Texto de leitura:
═══
Confesso
que me aproximei com desconfiança deste Grandes
Olhos, já que há pouco mais de uma década o diretor Tim Burton tem
trabalhado no piloto automático e praticamente se transformou em uma paródia
chata de si mesmo (assim como tem acontecido com Johnny Depp). No entanto, o
retorno às biografias parece ter feito bem ao diretor e trouxe uma bem-vinda
mudança de ares a um realizador que estava se deixando dominar por seus
próprios cacoetes estilísticos. Pode não ser tão bom quanto seu outro esforço
biográfico, Ed Wood (1994), ou aquele
que considero seu último grande filme, Peixe
Grande e Suas Histórias Maravilhosas (2003), mas é decididamente um sinal
de que Burton é capaz de se redefinir enquanto artista e tomar de volta as
rédeas de sua carreira.
A
trama acompanha a trajetória da pintora Margaret Keane (Amy Adams) que em 1950
vai para São Francisco depois de deixar o esposo. Lá conhece seu futuro marido,
o também pintor Walter Keane (Christoph Waltz). Quando as pinturas de Margaret
começam a fazer sucesso, seu marido reclama para si a autoria dos quadros e
ela, temendo perder a fonte de renda, decide aceitar a mentira e continua
pintando enquanto seu marido receba o crédito. Com o tempo a mentira começa a
pesar na consciência de Margaret, ao mesmo tempo em que o marido vai se
tornando progressivamente mais agressivo na manutenção de sua farsa.
═══
Enunciado: De acordo com o texto sobre o filme Grandes Olhos, para qual cidade a pintora Margaret Keane vai em 1950?

Dados fornecidos:
═══
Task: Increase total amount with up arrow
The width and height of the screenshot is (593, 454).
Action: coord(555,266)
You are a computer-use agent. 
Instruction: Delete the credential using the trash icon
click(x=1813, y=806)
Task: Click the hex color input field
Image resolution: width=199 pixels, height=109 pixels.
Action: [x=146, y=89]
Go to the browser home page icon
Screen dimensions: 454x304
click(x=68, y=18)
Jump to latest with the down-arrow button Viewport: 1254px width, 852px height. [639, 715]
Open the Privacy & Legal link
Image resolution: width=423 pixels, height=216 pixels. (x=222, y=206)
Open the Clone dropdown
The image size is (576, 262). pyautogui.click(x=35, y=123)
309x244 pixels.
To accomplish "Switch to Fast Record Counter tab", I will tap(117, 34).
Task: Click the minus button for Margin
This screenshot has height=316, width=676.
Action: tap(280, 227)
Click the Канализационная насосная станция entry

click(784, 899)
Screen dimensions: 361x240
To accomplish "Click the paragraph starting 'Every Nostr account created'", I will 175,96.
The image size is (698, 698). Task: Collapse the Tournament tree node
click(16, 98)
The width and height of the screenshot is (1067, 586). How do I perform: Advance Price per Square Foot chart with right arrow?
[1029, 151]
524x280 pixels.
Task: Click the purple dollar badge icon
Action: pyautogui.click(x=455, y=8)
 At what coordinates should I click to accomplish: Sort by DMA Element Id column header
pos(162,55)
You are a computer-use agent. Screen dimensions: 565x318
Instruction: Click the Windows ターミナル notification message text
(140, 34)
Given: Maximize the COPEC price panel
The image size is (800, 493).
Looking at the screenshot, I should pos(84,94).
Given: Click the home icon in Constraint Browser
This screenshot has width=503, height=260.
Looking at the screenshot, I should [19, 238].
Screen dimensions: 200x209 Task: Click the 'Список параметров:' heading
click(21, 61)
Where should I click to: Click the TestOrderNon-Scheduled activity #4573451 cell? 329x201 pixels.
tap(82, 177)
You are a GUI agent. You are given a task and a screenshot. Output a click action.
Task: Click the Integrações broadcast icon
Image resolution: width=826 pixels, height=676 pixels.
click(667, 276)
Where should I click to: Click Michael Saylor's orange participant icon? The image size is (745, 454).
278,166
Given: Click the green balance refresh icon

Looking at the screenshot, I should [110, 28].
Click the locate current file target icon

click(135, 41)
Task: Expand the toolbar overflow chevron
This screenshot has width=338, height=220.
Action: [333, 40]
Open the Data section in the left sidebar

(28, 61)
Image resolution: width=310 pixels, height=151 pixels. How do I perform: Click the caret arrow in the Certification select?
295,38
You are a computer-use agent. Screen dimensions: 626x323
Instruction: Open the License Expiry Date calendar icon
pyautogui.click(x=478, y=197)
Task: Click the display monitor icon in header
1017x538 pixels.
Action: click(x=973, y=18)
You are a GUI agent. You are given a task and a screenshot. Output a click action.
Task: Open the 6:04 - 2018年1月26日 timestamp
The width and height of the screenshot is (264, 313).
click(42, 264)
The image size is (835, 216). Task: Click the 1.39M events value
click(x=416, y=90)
═══
Resposta do exercício: São Francisco.